** Exercise **
Continue the passage below on company growth, credit, and investors, starting right after its last sentence.

** Reading text **
Growth used to be the buzz word. Now it represents other more nefarious terms such as risk, chance, and possible loss of capital investment. To a company with an idea, a product or a whole host of services, growth represents the golden ring, the ability to make itself more attractive to investors, lenders, and potential buyers looking to integrate their businesses with another next new thing.

But growth depends on three elements: desire, trust and belief. In the mutual fund world, where growth represents potential or the fulfillment of projected expectations, you need more than the desire to build or offer something that consumers want now or will need in the future. It represents more than trust that the business plan laid out for investors and shareholders will be worthwhile and worth the risk. It also represents more than the belief that future markets will receive your notion warmly or knick-knack with open arms.

You might say that growth boils down to the ability to borrow. And you would not be incorrect in this assessment. Credit and the extension of current credit depends on the lenders embrace of a company's desire, belief and trust. What else do they have to go on? New companies will rely on private capital to get up and running. But established companies, those that have gone public, need investors to shore up the desire of the management, trust that their directions are the right ones and the belief that if they hang on long enough, the rewards will be worth the investment.

** Collected data **
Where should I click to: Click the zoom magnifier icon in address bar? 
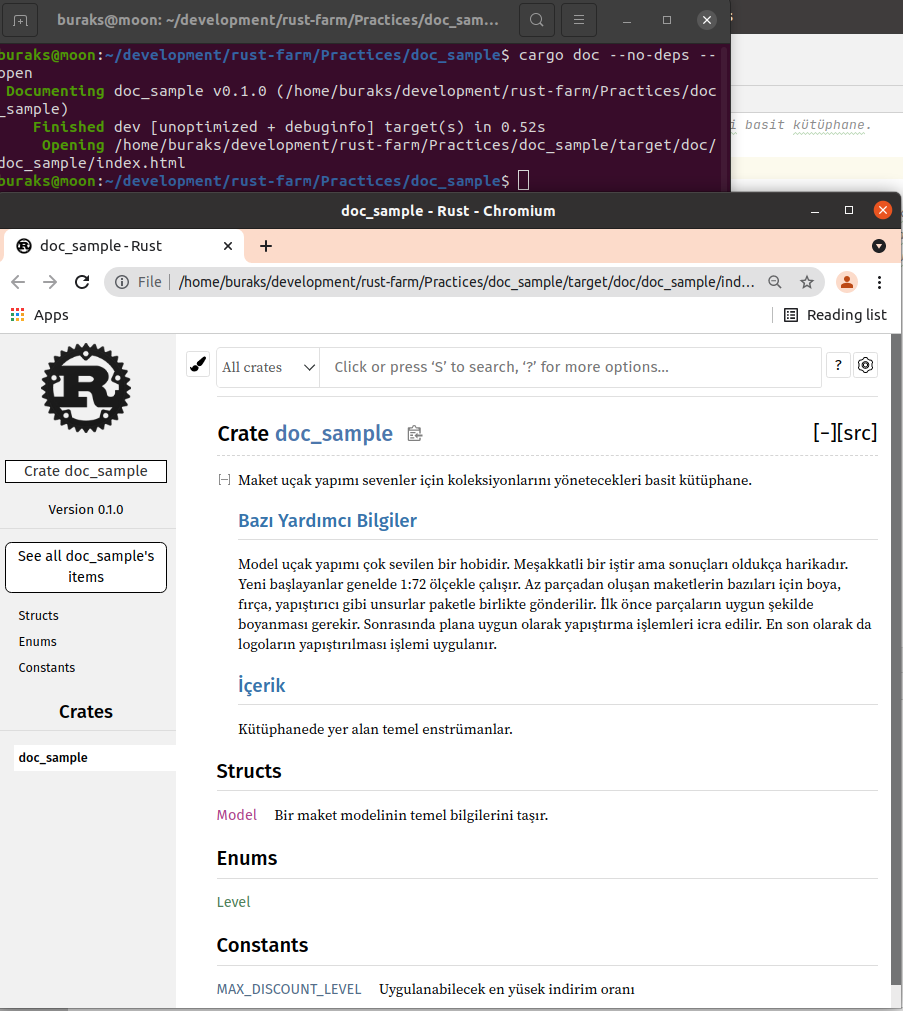coord(775,282)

** Exercise output **
Growth is risk and risk offers the potential for reward, and loss. So as we continue our discussion about investment risk, it is important to grasp the need for this. You cannot hide from this risk even if you tried to moderate the growth. As last year showed many novices and experts alike, growth can bite back.

But that is no reason to ignore the potential because you were once bitten. Shyness will result in two things. First, if you are in it for your retirement fund, shunning growth in favor of value (older, more established companies with dividends), bonds (the government issue type not the corporate or municipal kind), or worse, savings in traditional certificates or accounts, you will work longer. Growth is not just for the younger investor either. Older investors still need a portion of their portfolio in a growth focused fund (with the rest of the portfolio diversified in less risky investments).

And secondly, if you are in it for the investment, growth will provide the largest gains over the long-term. Long-term, for the sake of this discussion is a period of time lasting ten years or more and relies on the simple principle of dollar cost averaging (putting a fixed amount in each month during that period) to be truly successful.

Growth investment risk is not only necessary but will power the economy back to profitability - and yes, it will recover - help you achieve the rewards that accompany the risk. The problem with growth is the temptation to put everything into what is doing well and when the market corrects such speculation, it is the growth investors who feel it first. But when it recovers, it will be the growth investors who win first.

The lesson is diversification - always has been. But growth risk is a much needed ingredient - similar to flour in bread.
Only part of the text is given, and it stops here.